Yesterday was not a day to be in a newsroom. Around 2:00, which is already starting to be crunch time in the news business, “breaking news” began. You probably see those words all the time now. CNN and FOX constantly call things breaking at the bottom of your TV screens. But, in the local news world, “breaking stories” mean, news that happens at the most inopportune time that we MUST cover.
Example: Around 2:00, dayside reporters like myself are probably back in the office and writing their 5:00 and 6:00 stories. Nightside reporters, or “nightsiders” as we call them, get in around 2:30. That period of time inbetween is limbo.

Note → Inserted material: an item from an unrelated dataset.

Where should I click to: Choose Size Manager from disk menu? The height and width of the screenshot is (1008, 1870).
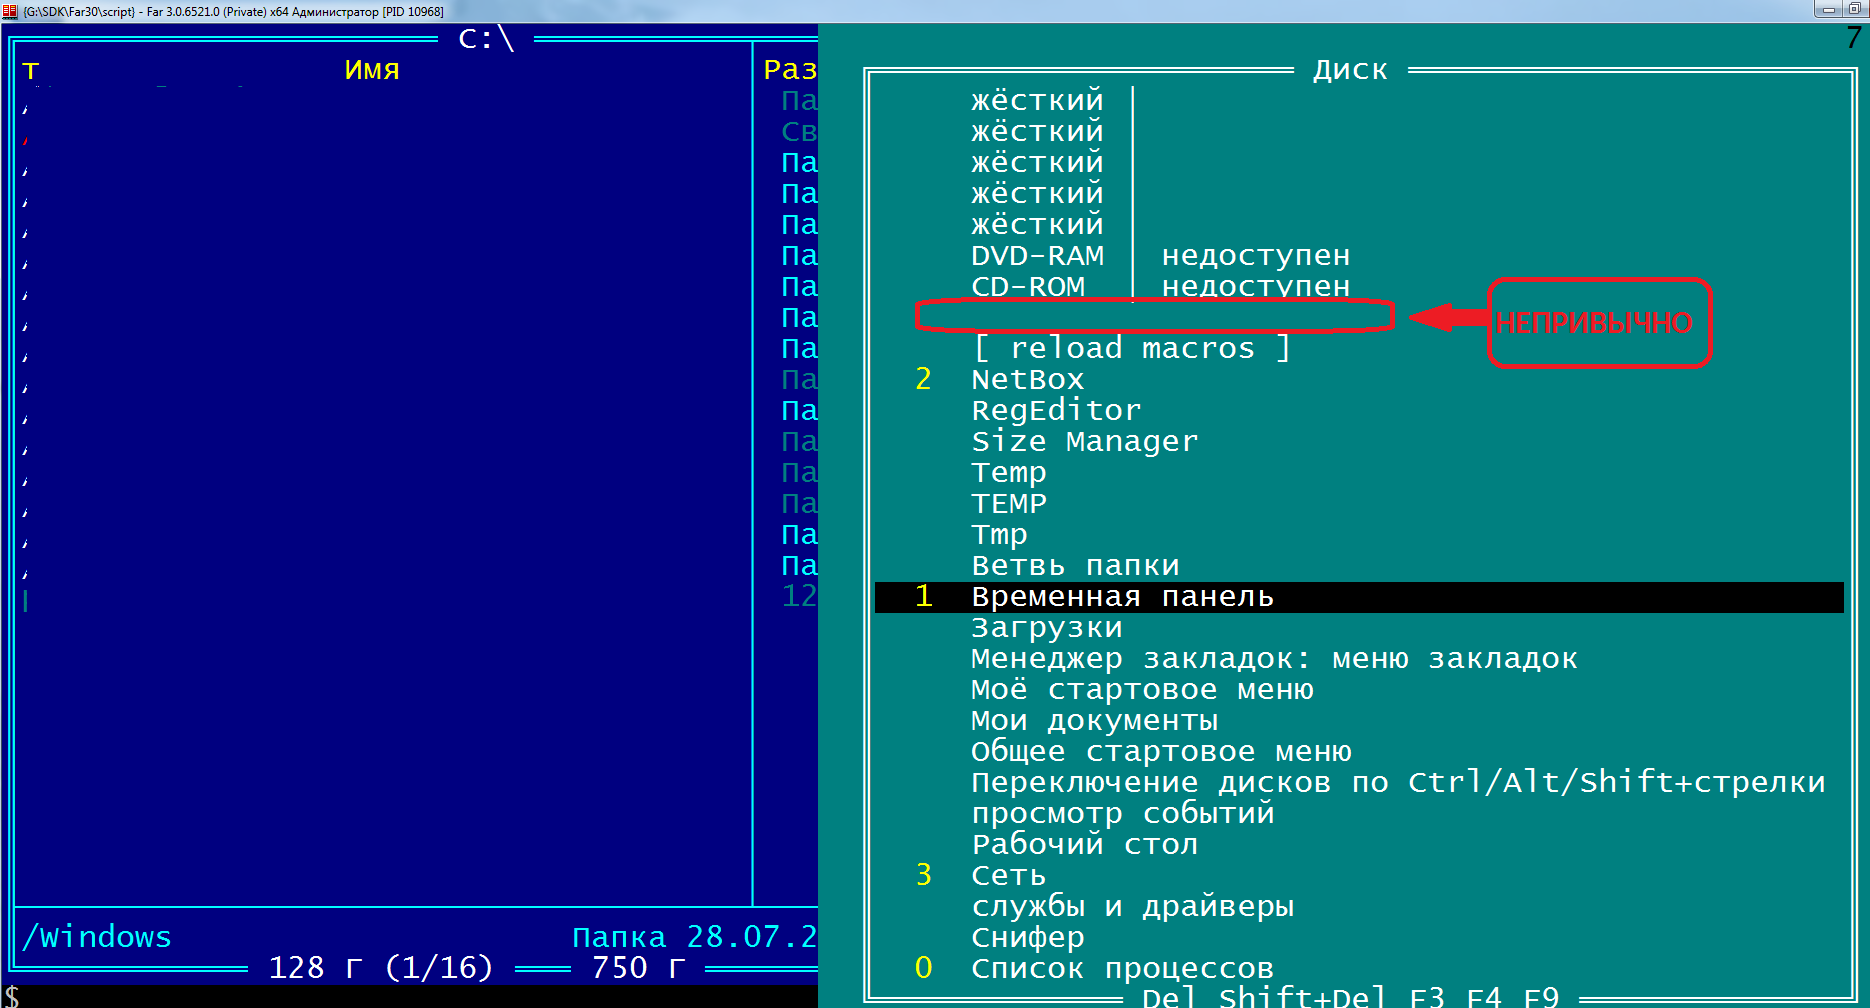[x=1084, y=442]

Yesterday, I was covering the vandalism of two statues on Monument Avenue. It was a story I knew the other stations didn’t have and once I found out they did, I was able to break it. As I was breaking it though, we found out 2 Richmond city teachers were disciplined in a standardized testing scandal. And, while we were deciding what to do with that bit of info, I got a call that a story I’d been working on was about to break as well…. (9 city workers arrested in an over-time scandal) Soon after we learned a Chesterfield County student was arrested for making an explosive. Geez. Everything happened in a span of 5 minutes! It all got covered (and well I might add) but that gives you a little sense of an “atypical” reporting day. (And what a local news reporter means by “breaking” news)

Great insight into the process, and yes, that’s how it goes with news, with life… with everything, huh? All or nothing!